╭─ Given data

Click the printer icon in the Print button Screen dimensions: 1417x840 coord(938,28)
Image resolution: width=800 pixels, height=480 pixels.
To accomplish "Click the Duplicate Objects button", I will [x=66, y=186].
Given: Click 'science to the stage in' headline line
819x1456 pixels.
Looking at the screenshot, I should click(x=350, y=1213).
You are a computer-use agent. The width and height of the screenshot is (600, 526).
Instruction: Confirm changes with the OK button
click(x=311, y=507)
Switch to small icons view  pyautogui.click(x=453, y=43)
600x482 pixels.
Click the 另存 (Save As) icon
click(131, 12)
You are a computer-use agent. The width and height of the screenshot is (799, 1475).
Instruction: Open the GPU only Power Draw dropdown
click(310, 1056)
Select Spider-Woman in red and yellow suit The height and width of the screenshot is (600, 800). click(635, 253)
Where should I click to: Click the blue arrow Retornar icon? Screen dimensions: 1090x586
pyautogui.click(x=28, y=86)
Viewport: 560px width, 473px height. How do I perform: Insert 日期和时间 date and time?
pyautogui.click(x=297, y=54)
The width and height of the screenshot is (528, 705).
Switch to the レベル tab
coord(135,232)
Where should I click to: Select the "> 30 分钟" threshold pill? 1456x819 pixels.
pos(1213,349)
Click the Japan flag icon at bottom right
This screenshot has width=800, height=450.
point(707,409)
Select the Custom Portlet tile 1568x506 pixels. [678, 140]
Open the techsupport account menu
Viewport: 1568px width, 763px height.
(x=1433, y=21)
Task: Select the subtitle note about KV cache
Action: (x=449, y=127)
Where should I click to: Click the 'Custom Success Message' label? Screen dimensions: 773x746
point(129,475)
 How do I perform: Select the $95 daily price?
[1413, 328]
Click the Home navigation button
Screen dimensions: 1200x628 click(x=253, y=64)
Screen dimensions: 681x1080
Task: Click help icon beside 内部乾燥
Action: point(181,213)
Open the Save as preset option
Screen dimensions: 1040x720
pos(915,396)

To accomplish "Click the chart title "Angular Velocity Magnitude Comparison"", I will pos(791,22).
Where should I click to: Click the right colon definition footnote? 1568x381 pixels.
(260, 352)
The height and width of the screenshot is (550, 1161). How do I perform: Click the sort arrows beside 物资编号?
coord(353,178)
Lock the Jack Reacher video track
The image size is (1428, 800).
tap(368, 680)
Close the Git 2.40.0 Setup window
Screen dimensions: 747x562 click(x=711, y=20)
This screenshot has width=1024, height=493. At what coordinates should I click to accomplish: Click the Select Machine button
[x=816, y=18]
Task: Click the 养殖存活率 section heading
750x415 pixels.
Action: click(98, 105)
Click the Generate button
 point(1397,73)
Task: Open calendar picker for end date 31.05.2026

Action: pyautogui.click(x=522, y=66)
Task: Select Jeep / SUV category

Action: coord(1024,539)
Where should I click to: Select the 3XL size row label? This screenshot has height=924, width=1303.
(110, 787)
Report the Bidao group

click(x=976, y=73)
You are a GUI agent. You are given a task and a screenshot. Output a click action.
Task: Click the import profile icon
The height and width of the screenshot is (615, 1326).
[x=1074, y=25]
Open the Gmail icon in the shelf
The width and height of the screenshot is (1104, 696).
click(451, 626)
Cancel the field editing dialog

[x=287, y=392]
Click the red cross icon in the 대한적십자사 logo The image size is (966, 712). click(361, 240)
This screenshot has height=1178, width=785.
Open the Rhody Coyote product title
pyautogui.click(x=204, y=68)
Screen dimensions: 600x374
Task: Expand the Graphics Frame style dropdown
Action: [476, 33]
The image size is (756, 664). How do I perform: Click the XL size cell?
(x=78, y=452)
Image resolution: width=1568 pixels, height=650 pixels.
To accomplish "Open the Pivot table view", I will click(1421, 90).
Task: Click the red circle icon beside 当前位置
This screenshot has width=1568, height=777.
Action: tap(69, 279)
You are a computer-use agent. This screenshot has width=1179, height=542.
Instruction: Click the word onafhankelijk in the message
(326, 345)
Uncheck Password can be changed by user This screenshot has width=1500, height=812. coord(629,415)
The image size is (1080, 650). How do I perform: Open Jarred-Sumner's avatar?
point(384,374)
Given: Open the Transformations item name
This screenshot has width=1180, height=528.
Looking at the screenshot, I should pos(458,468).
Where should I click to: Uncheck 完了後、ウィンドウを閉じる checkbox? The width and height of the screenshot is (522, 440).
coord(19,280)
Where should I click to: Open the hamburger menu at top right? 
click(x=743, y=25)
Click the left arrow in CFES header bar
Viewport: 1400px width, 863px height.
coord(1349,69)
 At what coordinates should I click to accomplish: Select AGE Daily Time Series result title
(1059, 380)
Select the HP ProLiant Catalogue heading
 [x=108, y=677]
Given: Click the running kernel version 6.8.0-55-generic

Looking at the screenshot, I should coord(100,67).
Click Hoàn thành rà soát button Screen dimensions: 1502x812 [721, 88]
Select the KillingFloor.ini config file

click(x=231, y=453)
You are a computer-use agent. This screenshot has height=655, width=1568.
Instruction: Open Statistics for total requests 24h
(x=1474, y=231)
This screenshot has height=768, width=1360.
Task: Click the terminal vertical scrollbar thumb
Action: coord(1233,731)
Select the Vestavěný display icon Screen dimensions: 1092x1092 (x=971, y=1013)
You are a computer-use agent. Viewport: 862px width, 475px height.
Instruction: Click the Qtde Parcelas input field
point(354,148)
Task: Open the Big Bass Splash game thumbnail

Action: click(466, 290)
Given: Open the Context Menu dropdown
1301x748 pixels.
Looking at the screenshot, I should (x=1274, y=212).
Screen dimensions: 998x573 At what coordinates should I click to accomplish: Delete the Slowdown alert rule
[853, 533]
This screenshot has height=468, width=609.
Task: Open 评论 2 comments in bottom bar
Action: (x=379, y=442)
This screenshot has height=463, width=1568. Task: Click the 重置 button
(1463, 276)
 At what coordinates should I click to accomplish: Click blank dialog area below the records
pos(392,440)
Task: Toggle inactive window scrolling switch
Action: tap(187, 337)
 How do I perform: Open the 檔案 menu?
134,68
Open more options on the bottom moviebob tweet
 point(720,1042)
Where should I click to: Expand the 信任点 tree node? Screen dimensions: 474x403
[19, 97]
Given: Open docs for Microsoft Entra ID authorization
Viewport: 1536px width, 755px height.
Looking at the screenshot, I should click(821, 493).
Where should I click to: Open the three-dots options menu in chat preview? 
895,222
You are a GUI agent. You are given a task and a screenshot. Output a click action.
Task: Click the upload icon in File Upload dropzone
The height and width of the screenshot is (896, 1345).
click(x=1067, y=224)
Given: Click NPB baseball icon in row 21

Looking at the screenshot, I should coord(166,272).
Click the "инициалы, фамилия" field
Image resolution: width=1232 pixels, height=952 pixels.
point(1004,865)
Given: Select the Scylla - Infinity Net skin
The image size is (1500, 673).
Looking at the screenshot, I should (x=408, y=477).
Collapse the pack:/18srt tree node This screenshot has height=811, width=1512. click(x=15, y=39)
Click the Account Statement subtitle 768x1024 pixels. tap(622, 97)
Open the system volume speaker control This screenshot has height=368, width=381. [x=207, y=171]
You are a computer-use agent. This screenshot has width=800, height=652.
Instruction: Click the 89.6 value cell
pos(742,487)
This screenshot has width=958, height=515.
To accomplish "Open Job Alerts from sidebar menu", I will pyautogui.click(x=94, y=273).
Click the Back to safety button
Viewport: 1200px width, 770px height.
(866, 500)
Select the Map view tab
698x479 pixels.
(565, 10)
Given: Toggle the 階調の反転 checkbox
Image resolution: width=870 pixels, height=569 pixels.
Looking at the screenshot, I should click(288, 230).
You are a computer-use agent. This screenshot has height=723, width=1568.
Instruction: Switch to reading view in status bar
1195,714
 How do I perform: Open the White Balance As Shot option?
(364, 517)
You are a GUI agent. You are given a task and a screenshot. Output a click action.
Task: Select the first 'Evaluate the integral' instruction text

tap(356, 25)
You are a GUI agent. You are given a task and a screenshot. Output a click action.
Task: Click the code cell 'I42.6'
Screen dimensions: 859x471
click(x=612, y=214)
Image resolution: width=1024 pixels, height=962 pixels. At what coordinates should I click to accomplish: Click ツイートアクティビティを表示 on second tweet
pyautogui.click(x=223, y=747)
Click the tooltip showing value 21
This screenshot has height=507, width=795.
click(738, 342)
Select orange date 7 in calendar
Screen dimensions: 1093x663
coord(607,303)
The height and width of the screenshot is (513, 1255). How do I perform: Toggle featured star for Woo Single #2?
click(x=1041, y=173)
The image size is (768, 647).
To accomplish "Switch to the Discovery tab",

╰─

> **What to produce**
Set aside each line above that includes the string "agent" and report it.

> **Task solution**
You are a computer-use agent. The width and height of the screenshot is (600, 526).
You are a computer-use agent. The width and height of the screenshot is (799, 1475).
You are a GUI agent. You are given a task and a screenshot. Output a click action.
You are a computer-use agent. This screenshot has width=1179, height=542.
You are a computer-use agent. This screenshot has height=655, width=1568.
You are a computer-use agent. Viewport: 862px width, 475px height.
You are a GUI agent. You are given a task and a screenshot. Output a click action.
You are a computer-use agent. This screenshot has width=800, height=652.
You are a computer-use agent. This screenshot has height=723, width=1568.
You are a GUI agent. You are given a task and a screenshot. Output a click action.
You are a GUI agent. You are given a task and a screenshot. Output a click action.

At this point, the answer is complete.